Over the long term, return expectations run even greater at 14.5% above inflation or 174% greater than the 5.3% financial professionals say is realistic. For the UK, the expectations gap rises to 206%, with investors anticipating 14.1% above inflation compared to financial professionals’ prediction of 4.6%.

Investors’ expectations disconnected from financial fears
In order to pursue higher returns, investors suggest they are more willing to take on risk, with over half (53%) of investors in Europe saying they are comfortable taking risks in order to get ahead. Almost seven in ten (66%) recognize that market movements of 10% up or down are a normal occurrence and a similar number (64%) believe volatility creates opportunity to growth their wealth.

However, three-quarters (76%) of investors in Europe say they also prefer safety over investment performance, with more than half (52%) believing volatility undermines their savings and investment goals.

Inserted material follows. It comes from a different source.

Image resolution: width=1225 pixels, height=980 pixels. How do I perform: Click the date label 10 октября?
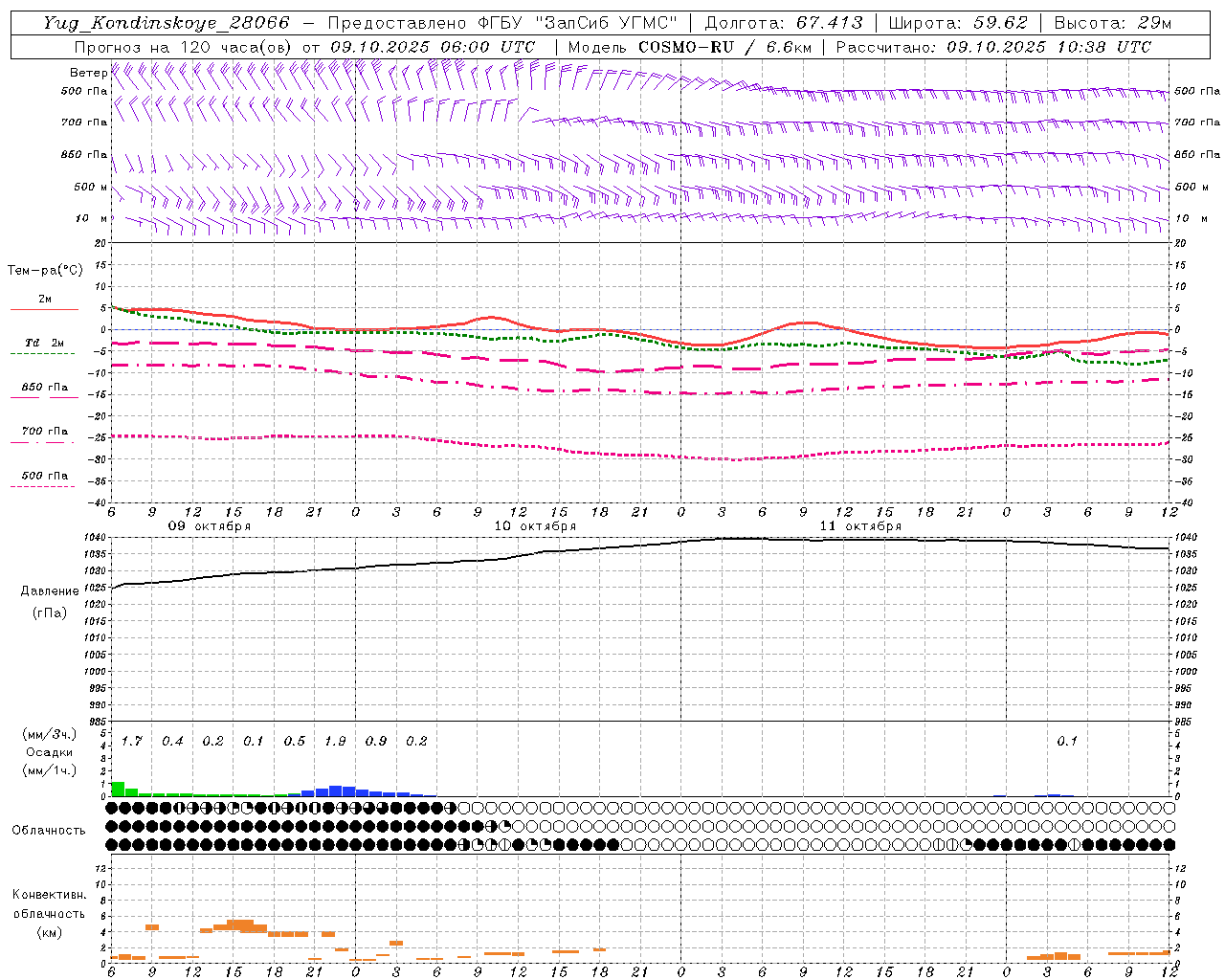click(x=535, y=526)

This may explain why, despite the potential opportunities, volatility ranks as one of the top risk concerns (32%), alongside a slow economic recovery (36%) and low interest rates (31%). Interestingly, for UK investors, low interest rates are far more of a concern, with 53% highlighting it as one of their top three concerns. The long-term impact of the Bank of England’s public spending effort is also weighing on investors, as one-quarter (23%) of those surveyed highlight potential tax increases as a looming risk.

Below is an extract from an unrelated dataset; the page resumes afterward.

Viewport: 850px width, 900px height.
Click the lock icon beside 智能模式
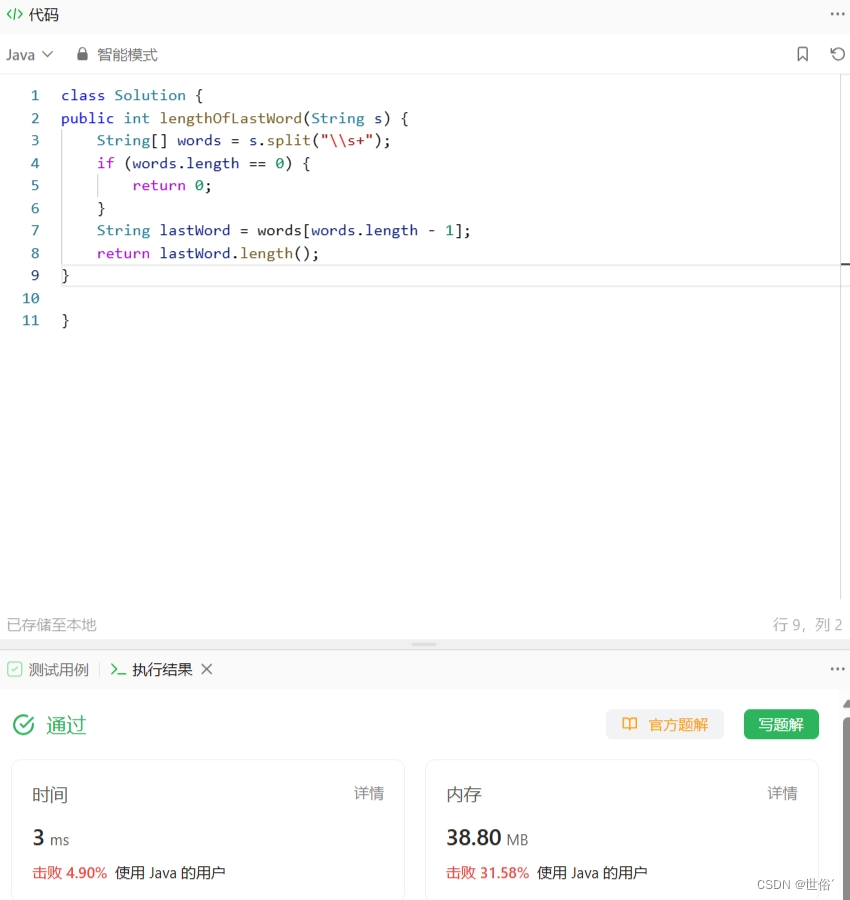[x=81, y=54]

Andrew Benton, Head of Northern Europe at Natixis Investment Managers commented: “Current market sentiment indicates that investors are looking for fresh opportunities to make the ‘new normal’ a commensurate counterbalance to the challenges of the past year. While investors have great expectations for the post-COVID investment landscape, our survey shows a persistent desire for safety over investment performance, and fundamental concerns about volatility could test investors mettle if faced with any market turbulence.”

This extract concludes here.